• [PROVIDED ENTRIES]
------------------------------------------------------------------------
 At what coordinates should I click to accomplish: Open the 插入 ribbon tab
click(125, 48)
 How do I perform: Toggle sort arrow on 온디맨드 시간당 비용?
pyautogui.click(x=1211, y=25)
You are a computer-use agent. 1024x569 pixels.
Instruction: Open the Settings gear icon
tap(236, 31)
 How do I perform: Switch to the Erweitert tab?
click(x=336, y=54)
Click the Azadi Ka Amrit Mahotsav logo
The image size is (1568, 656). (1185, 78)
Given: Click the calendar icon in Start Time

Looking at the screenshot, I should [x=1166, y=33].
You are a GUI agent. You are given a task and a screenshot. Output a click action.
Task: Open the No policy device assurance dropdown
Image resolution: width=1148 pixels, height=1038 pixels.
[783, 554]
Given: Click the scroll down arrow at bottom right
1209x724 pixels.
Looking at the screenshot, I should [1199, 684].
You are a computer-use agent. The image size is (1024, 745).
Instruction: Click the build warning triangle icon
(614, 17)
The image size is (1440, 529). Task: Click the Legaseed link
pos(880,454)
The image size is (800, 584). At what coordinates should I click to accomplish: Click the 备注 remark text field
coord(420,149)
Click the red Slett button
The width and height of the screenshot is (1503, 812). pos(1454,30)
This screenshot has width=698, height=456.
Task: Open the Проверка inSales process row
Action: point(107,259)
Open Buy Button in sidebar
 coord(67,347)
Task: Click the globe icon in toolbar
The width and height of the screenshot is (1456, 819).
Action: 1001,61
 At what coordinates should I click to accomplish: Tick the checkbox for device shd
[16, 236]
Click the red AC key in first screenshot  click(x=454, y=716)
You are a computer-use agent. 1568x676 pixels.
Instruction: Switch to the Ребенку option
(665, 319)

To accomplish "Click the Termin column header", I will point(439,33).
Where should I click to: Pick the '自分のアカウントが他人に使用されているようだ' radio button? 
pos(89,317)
------------------------------------------------------------------------
• [THE PROBLEM]
Rewrite the lines above, putting "desktop assistant" wherever "computer-use agent" appears and leaving everything else unchanged.

• [WRITTEN REPLY]
 At what coordinates should I click to accomplish: Open the 插入 ribbon tab
click(125, 48)
 How do I perform: Toggle sort arrow on 온디맨드 시간당 비용?
pyautogui.click(x=1211, y=25)
You are a desktop assistant. 1024x569 pixels.
Instruction: Open the Settings gear icon
tap(236, 31)
 How do I perform: Switch to the Erweitert tab?
click(x=336, y=54)
Click the Azadi Ka Amrit Mahotsav logo
The image size is (1568, 656). (1185, 78)
Given: Click the calendar icon in Start Time

Looking at the screenshot, I should [x=1166, y=33].
You are a GUI agent. You are given a task and a screenshot. Output a click action.
Task: Open the No policy device assurance dropdown
Image resolution: width=1148 pixels, height=1038 pixels.
[783, 554]
Given: Click the scroll down arrow at bottom right
1209x724 pixels.
Looking at the screenshot, I should [1199, 684].
You are a desktop assistant. The image size is (1024, 745).
Instruction: Click the build warning triangle icon
(614, 17)
The image size is (1440, 529). Task: Click the Legaseed link
pos(880,454)
The image size is (800, 584). At what coordinates should I click to accomplish: Click the 备注 remark text field
coord(420,149)
Click the red Slett button
The width and height of the screenshot is (1503, 812). pos(1454,30)
This screenshot has width=698, height=456.
Task: Open the Проверка inSales process row
Action: point(107,259)
Open Buy Button in sidebar
 coord(67,347)
Task: Click the globe icon in toolbar
The width and height of the screenshot is (1456, 819).
Action: 1001,61
 At what coordinates should I click to accomplish: Tick the checkbox for device shd
[16, 236]
Click the red AC key in first screenshot  click(x=454, y=716)
You are a desktop assistant. 1568x676 pixels.
Instruction: Switch to the Ребенку option
(665, 319)

To accomplish "Click the Termin column header", I will point(439,33).
Where should I click to: Pick the '自分のアカウントが他人に使用されているようだ' radio button? 
pos(89,317)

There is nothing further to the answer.